The prosecution finished with the security footage of the shooting. According to an article in The New York Times, the jurors were horrified at the graphic scenes. They were then led through the preserved crime scene and allowed to take time on their own to look around.
The defense filed multiple motions to stop certain evidence, such as the footage of the shooting, from being played. However, the judge denied all motions. On August 4th, the prosecution rested their case, and the defense team took over.
The defense team developed their case around one goal– sparing a life. Assistant public defender Ms. McNeill argued that while Cruz committed a horrific crime, she is fighting for life rather than death.

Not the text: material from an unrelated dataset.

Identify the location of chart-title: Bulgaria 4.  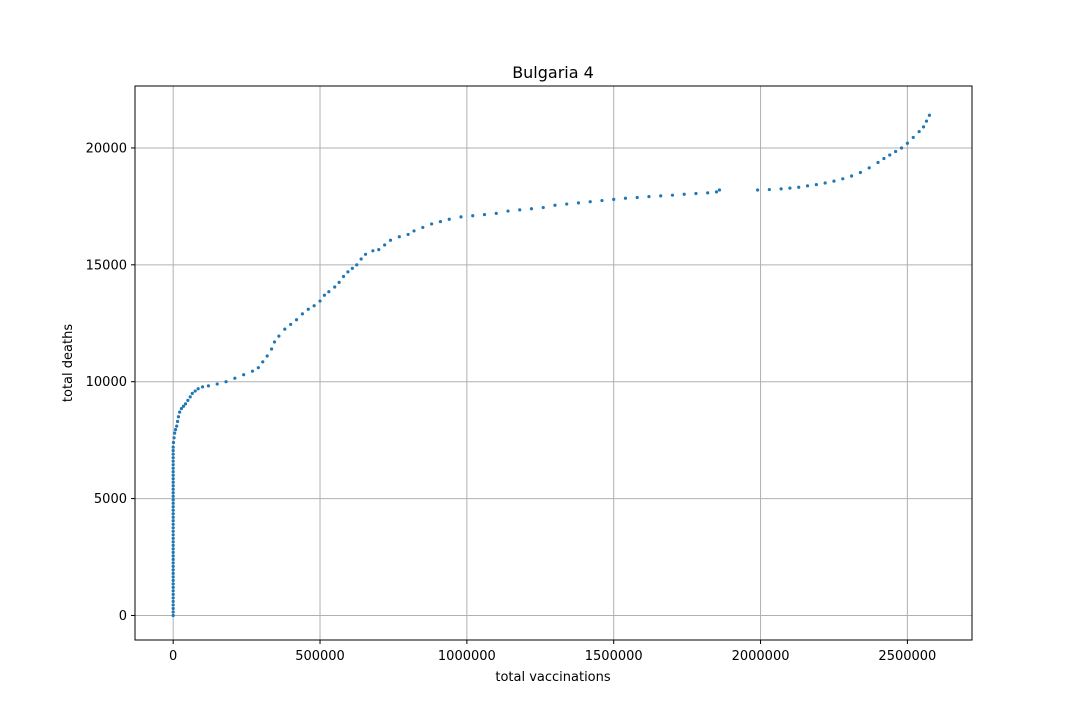
(553, 72).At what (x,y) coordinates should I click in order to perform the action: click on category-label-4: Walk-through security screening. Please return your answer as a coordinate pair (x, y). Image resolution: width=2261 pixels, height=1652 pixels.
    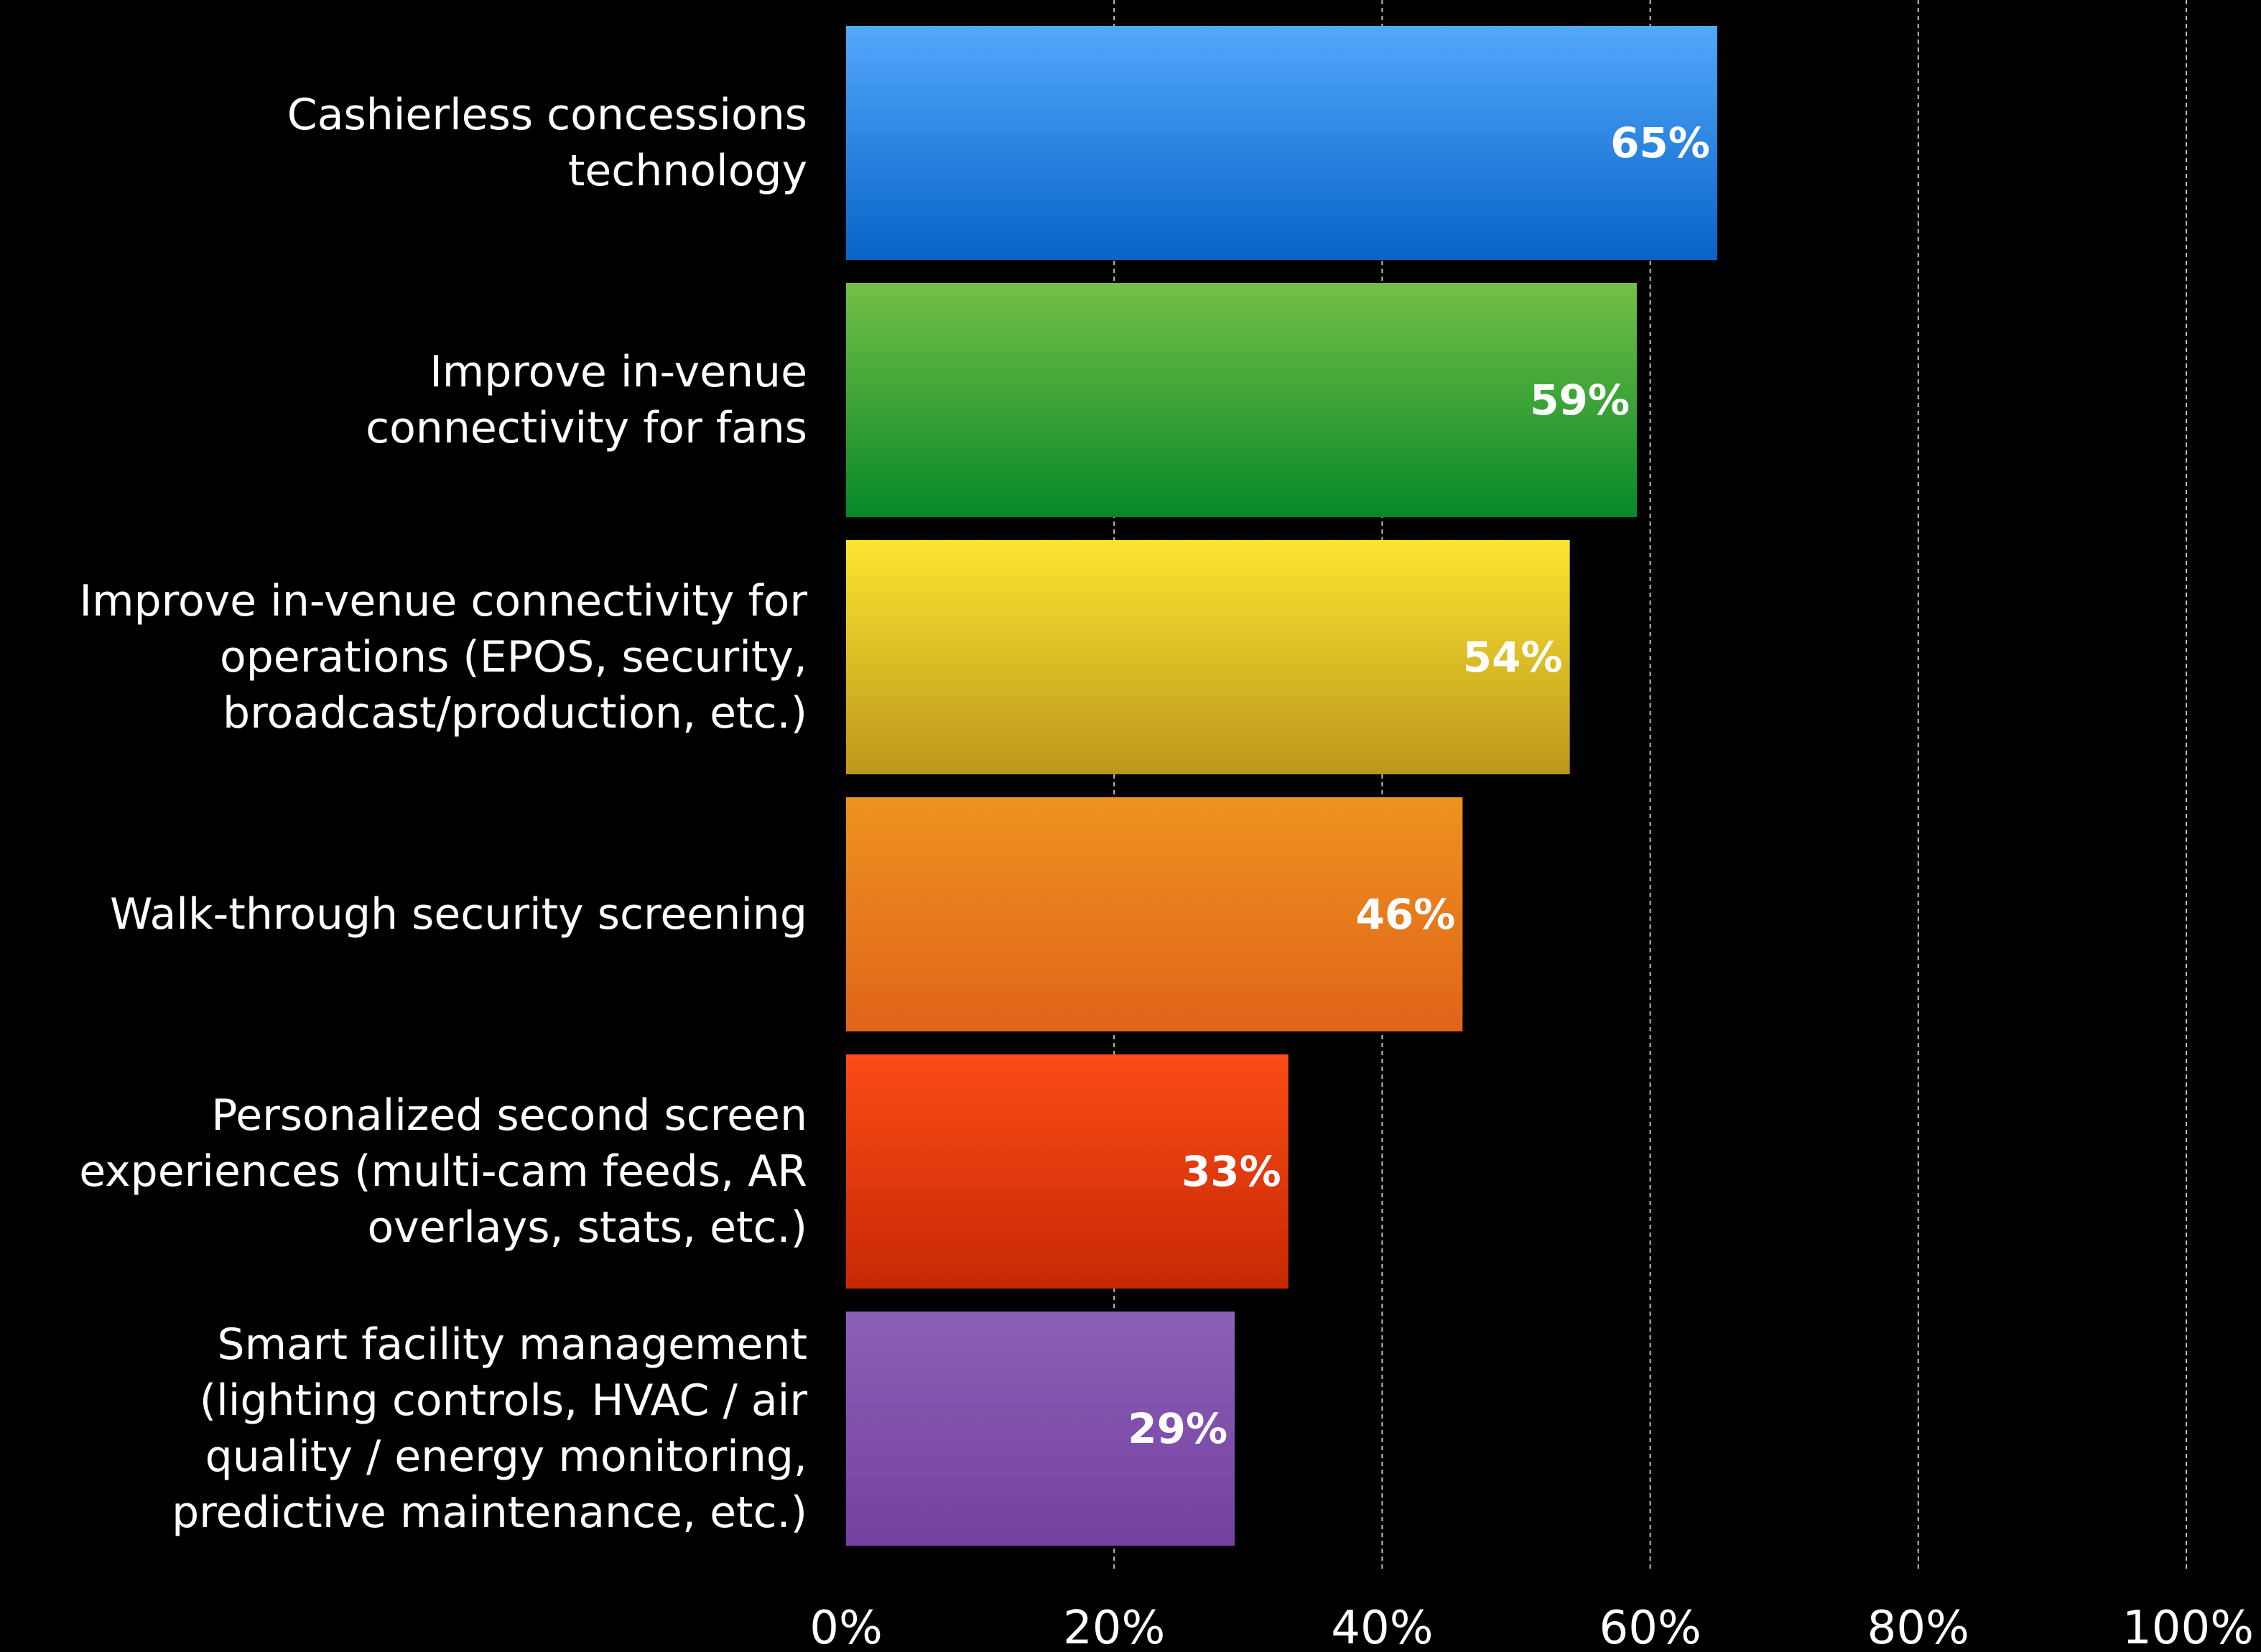
    Looking at the image, I should click on (458, 914).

The defense lawyers’ evidence centered around Cruz’s upbringing. At birth, Cruz was deprived of oxygen and was choked by the umbilical cord. His mother, Brenda Woodward, had a drug and alcohol addiction during, and after, her pregnancy, which the defense argued led to irreversible damage to Cruz’s brain.
The defense’s main witness, Carolyn Deakins, was close friends with Woodward. She testified that Woodward often stole, was always drunk, was unaware as to who Cruz’s father was, and was not an attentive mother.
As a baby, Cruz was adopted by an elderly couple. His adoptive father died when Cruz was a toddler, and thus money was very tight for the newly adoptive mother. While she was instructed to send Cruz to treatment for his psychological issues, she refused, in fear of losing his social security benefits. Just four months before the shooting, Cruz’s adoptive mother passed away.
Ms. McNeill stated, “Wounded and damaged people wound and damage other people because they’re in pain” (McNeill, 2022). Cruz had a very difficult upbringing, but in no way should that have encouraged him to commit the horrific crime that he did. The death sentence requires a unanimous jury, and only time will tell what sentence Cruz receives.